In the above example,
- A has shape (2,3), and B has shape (4,3).
- Since 4 is *a multiple of* 2 (4 % 2 == 0), A could be *logically
repeated 2 times* to become (4,3).
- NumPy *already does* a similar expansion when a dimension is 1, so why
not extend the same logic?
*Proposed Behavior (Expanding N → M When M % N == 0)*
Allow an axis with size N to be broadcast to size M *if and only if M is an
exact multiple of N (M % N == 0)*. This is *just as memory-efficient* as
the current broadcasting rules because it can be done using *stride tricks
instead of copying data*.
*Example of the Proposed Behavior*
If NumPy allowed this new form of broadcasting:
A = np.array([[1, 2, 3], # Shape (2,3)
[4, 5, 6]])
B = np.array([[10, 20, 30], # Shape (4,3)
[40, 50, 60],
[70, 80, 90],
[100, 110, 120]])
# Proposed new broadcasting rule
C = A + B
print(C)
*Expected Output:*
[[ 11 22 33]
[ 44 55 66]
[ 71 82 93]
[104 115 126]]
This works by *logically repeating A* to match B’s shape (4,3).

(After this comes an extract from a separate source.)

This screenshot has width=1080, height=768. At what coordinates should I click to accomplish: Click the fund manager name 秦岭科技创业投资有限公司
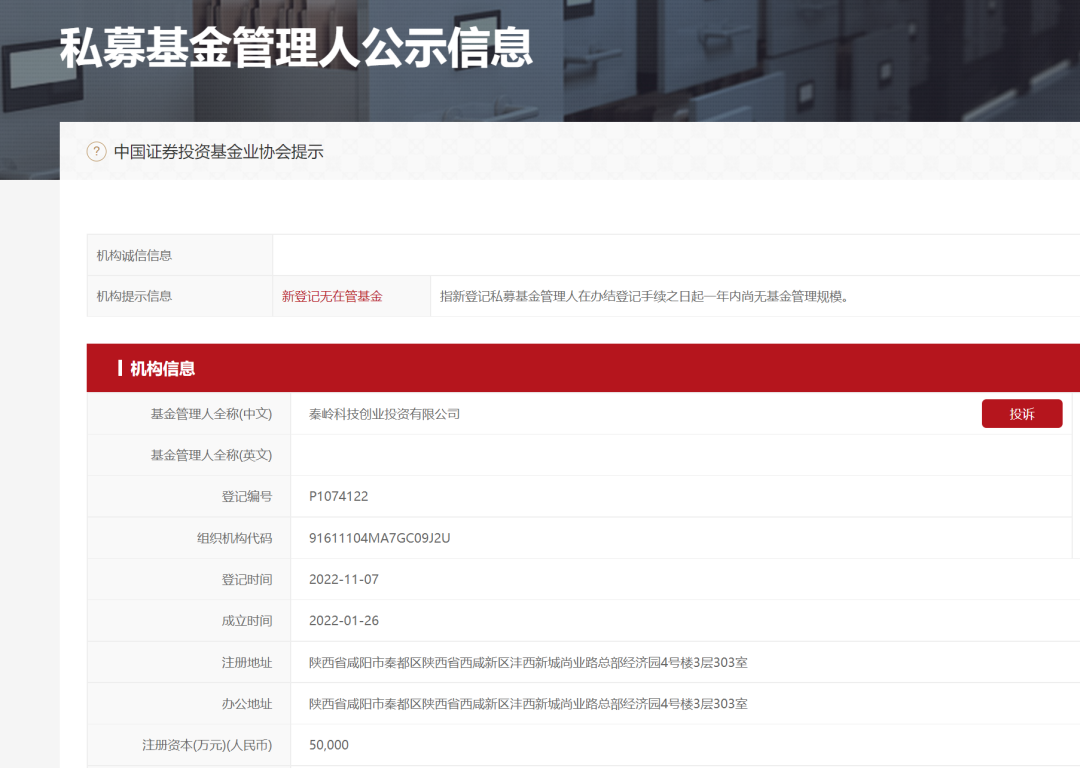[384, 414]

*Why This is a Natural Extension of Broadcasting*
- *Memory Efficiency:* Just like broadcasting (1,M) to (N,M), this
expansion does *not* require physically copying data. Instead, strides
can be adjusted to *logically repeat elements*, making this as efficient
as current broadcasting.
- *Intuitiveness:* Right now, broadcasting already surprises new users.
If (1,3) can become (2,3), why not (2,3) to (4,3) when 4 is a multiple
of 2? This would be a more intuitive rule.
- *Extends Current Functionality:* This is *not* a new concept—it *extends
the existing rule* where 1 can be stretched to any value. We are
generalizing it to *any factor relationship* (N → M when M % N == 0).
*Implementation Considerations*
The logic behind NumPy’s current broadcasting already uses *stride tricks*
for memory-efficient expansion. Extending it to handle (N, M) → (K, M)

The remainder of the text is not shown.